2006年5月1日で超新星残骸SN1006が爆発してからちょうど1000年になります。この記録は日本の古文書『明月記』に残されています。これは世界に誇っていいことでしょう。歴史上最も明るく輝いたとされるSN1006の1000歳の誕生日を記念して、X線天文衛星「すざく」で観測した、この超新星残骸の新たな姿を紹介しましょう。
藤原定家(1162−1241)は56年間にわたり、『明月記』にその時代のさまざまな出来事を書き留めました。旧暦の寛喜2年(1230年)10月末、客星(おそらく彗星)が現れました。客星の出現は吉凶の前兆です。数年前から洪水や飢饉など悪い事件が続きました。定家は客星出現と吉凶に関心を持ち、陰陽師の安倍泰俊(安倍晴明の6代目の孫)に過去の記録を調べさせました。その報告をもとに「客星古現例」を寛喜2年11月8日に記したのです(冷泉家時雨亭文庫特別展「国宝明月記」パンフレットより要約)。
その一節に「一條院 寛弘三年四月二日 葵酉 夜以降 騎官中 有大客星 如螢惑」とあります。「西暦1006年5月1日、騎官(現在のおおかみ座付近)の方向に明るい客星が現れ、螢惑(火星)のようだった」という意味です。現在この方向に若い超新星残骸、SN1006が発見されています。
「客星古現例」には、かに星雲や3C58などの超新星、そのほか新星、彗星など、さまざまな客星の記述がありますが、「大客星」という称号を獲得したのはSN1006だけです。中国(宋)の記録から判断して、人類が記録した最も明るい超新星だったようです。その大客星が「螢惑(火星)のごとし」ではいささか迫力に欠けますね。客星のかに星雲ですら、「歳星(木星)のごとし」ですから。
SN1006は南天にあり、京都では地平線から15度くらいしか上がりません。1000年前では若干良くなりますが、それでも5月1日には深夜に南中、高度は20度くらいです。だから日没後しばらくして、地平低くに現れたSN1006はかなり赤く見えたことでしょう。やや上空では、さそり座のアンタレスが赤く輝いていたはずです。さらに当時、近くには赤い惑星、火星もいました。赤い鳥(朱雀)は南の池沼にあって都を護るといいます。それが眠りに入るころ、南天低くには三つの星が赤さを競っていたのです。
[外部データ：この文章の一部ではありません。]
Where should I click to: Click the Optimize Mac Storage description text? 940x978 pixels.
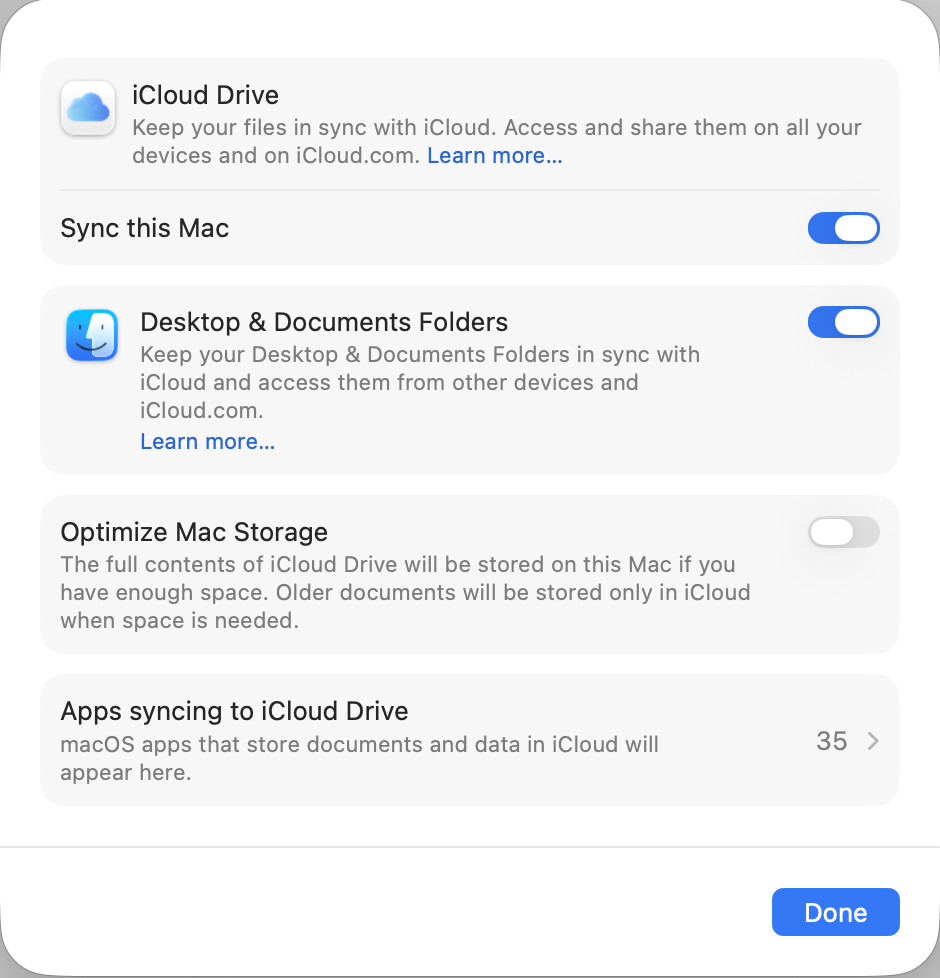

SN1006を火星に比喩したのもうなずけます。
X線天文衛星「あすか」は、SN1006の衝撃波面から、高エネルギー電子が放射するシンクロトロンX線を発見しました。米国の「チャンドラ」衛星は、異常に細いフィラメント内で極めて効率よく電子加速が行われていることを明らかにしました。SN1006は最も明るく輝いて誕生したのみでなく、宇宙線加速の研究でも主役を張る大スターに成長したのです。